Repeat exactly the lines below that lie between the line with "Log In (1596, 32)" and the line with "648 (597, 697)", counting both of those lines as part of the answer.

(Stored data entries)
- - - -

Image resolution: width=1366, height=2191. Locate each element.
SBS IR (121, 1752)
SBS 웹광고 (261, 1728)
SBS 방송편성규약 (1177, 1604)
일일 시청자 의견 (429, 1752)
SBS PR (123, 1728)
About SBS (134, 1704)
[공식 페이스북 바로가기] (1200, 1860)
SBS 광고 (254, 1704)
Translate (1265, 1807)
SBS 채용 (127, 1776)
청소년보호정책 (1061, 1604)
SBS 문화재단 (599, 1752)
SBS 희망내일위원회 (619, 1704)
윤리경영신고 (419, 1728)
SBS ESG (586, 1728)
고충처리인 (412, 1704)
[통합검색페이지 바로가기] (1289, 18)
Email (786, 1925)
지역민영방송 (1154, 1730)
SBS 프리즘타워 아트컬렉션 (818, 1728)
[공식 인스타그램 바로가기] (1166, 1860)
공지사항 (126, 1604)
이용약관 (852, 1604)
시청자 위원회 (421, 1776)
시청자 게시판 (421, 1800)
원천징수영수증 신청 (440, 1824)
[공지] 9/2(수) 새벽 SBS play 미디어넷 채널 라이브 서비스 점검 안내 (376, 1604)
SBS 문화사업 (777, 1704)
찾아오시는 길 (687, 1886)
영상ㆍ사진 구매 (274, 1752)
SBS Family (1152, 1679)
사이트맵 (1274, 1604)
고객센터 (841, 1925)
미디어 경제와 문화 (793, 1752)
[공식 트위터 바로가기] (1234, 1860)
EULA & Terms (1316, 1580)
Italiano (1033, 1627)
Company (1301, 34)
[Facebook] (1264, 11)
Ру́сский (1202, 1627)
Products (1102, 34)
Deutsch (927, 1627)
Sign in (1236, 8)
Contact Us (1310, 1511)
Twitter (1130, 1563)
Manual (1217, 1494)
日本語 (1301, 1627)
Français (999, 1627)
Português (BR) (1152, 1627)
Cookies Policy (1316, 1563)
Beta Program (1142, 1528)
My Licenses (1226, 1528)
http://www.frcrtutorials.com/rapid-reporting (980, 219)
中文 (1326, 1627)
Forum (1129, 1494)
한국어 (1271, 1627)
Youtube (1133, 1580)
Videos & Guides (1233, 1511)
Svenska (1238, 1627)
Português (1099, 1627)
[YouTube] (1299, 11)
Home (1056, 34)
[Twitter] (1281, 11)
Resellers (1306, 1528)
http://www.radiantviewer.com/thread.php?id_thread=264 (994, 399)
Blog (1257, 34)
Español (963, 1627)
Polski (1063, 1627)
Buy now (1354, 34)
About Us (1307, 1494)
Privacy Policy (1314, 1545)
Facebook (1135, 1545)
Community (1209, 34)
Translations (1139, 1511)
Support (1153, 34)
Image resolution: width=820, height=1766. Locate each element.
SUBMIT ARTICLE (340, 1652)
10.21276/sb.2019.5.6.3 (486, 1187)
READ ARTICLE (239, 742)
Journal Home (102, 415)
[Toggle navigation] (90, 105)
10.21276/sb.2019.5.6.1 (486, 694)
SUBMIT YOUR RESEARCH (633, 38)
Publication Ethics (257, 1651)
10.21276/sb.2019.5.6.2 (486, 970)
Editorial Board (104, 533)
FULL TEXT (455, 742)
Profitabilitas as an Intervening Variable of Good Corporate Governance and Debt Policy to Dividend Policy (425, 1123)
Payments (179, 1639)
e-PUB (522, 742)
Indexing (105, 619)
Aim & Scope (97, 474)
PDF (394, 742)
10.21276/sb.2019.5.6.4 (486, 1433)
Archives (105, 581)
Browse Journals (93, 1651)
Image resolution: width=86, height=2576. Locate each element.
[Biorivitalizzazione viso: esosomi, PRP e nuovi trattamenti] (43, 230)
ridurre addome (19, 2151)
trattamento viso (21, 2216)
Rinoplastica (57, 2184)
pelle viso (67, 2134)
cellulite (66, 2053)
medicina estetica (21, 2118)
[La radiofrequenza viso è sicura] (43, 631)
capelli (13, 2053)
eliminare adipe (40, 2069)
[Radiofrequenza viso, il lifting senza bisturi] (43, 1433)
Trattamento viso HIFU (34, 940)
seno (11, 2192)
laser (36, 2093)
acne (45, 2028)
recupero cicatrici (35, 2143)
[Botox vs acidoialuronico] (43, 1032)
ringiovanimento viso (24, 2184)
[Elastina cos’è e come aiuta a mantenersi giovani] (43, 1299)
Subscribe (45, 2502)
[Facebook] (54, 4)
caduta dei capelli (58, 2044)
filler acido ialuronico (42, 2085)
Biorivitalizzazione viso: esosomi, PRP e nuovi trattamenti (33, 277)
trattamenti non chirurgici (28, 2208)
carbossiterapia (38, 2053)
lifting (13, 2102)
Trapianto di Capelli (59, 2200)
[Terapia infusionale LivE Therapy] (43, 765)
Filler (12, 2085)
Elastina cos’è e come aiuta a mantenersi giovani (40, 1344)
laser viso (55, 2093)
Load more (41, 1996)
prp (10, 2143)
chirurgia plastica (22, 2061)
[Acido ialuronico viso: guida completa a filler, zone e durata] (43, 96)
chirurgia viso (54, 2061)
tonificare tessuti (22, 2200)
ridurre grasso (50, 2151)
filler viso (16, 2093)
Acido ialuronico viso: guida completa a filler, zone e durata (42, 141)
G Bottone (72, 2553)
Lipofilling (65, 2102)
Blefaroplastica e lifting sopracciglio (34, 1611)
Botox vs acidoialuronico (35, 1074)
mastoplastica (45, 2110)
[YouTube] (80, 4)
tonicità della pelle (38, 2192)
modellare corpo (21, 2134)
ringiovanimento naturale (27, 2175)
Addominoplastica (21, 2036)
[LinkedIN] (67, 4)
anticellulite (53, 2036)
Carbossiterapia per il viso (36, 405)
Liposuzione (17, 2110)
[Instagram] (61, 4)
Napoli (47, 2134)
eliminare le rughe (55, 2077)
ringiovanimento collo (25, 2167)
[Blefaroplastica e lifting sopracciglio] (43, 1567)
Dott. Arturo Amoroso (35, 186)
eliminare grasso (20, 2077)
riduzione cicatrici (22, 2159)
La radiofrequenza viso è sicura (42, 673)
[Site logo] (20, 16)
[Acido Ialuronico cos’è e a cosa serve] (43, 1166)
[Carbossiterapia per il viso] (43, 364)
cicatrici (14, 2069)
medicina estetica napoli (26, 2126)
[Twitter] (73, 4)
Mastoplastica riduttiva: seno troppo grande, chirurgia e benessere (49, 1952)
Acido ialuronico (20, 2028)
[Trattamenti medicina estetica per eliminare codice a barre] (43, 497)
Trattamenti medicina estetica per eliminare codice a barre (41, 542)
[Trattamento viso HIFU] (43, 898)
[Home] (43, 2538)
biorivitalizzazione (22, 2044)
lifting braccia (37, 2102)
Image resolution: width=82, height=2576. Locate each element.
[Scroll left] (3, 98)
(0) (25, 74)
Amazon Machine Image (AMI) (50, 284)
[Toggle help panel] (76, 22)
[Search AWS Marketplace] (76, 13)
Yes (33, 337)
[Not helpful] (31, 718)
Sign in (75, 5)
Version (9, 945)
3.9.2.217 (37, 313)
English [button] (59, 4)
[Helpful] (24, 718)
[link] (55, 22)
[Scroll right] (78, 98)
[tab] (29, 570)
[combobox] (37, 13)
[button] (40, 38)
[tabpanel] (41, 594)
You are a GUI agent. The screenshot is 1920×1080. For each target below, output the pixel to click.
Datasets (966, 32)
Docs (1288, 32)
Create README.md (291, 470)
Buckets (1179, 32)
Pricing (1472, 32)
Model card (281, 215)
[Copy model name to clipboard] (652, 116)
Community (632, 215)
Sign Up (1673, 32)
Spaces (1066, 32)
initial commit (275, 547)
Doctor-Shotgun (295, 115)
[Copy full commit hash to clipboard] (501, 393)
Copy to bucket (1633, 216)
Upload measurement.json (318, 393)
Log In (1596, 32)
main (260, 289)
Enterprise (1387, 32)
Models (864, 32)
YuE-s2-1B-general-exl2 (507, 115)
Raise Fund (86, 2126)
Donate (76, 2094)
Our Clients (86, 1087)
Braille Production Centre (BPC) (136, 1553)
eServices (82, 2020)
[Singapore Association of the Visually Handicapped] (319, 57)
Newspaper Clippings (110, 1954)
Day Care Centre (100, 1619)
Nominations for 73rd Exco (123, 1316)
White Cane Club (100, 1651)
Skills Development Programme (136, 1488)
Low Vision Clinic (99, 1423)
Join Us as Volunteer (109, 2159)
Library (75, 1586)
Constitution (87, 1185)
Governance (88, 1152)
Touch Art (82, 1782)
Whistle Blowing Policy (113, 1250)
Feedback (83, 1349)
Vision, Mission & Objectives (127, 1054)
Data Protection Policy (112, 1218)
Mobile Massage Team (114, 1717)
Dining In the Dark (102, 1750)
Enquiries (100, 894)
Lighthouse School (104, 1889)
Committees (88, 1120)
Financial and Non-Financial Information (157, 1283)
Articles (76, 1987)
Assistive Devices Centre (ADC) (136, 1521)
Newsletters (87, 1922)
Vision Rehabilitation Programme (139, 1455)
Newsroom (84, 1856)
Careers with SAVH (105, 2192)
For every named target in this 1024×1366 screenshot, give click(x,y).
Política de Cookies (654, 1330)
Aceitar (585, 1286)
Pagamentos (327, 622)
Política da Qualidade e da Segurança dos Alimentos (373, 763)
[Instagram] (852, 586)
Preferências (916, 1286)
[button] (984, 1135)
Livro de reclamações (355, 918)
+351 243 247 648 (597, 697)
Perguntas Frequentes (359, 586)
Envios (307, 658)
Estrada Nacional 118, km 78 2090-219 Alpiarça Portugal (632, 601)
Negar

- - - -

__Finished exercise__.
Log In (1596, 32)
main (260, 289)
Enterprise (1387, 32)
Models (864, 32)
YuE-s2-1B-general-exl2 (507, 115)
Raise Fund (86, 2126)
Donate (76, 2094)
Our Clients (86, 1087)
Braille Production Centre (BPC) (136, 1553)
eServices (82, 2020)
[Singapore Association of the Visually Handicapped] (319, 57)
Newspaper Clippings (110, 1954)
Day Care Centre (100, 1619)
Nominations for 73rd Exco (123, 1316)
White Cane Club (100, 1651)
Skills Development Programme (136, 1488)
Low Vision Clinic (99, 1423)
Join Us as Volunteer (109, 2159)
Library (75, 1586)
Constitution (87, 1185)
Governance (88, 1152)
Touch Art (82, 1782)
Whistle Blowing Policy (113, 1250)
Feedback (83, 1349)
Vision, Mission & Objectives (127, 1054)
Data Protection Policy (112, 1218)
Mobile Massage Team (114, 1717)
Dining In the Dark (102, 1750)
Enquiries (100, 894)
Lighthouse School (104, 1889)
Committees (88, 1120)
Financial and Non-Financial Information (157, 1283)
Articles (76, 1987)
Assistive Devices Centre (ADC) (136, 1521)
Newsletters (87, 1922)
Vision Rehabilitation Programme (139, 1455)
Newsroom (84, 1856)
Careers with SAVH (105, 2192)
For every named target in this 1024×1366 screenshot, give click(x,y).
Política de Cookies (654, 1330)
Aceitar (585, 1286)
Pagamentos (327, 622)
Política da Qualidade e da Segurança dos Alimentos (373, 763)
[Instagram] (852, 586)
Preferências (916, 1286)
[button] (984, 1135)
Livro de reclamações (355, 918)
+351 243 247 648 (597, 697)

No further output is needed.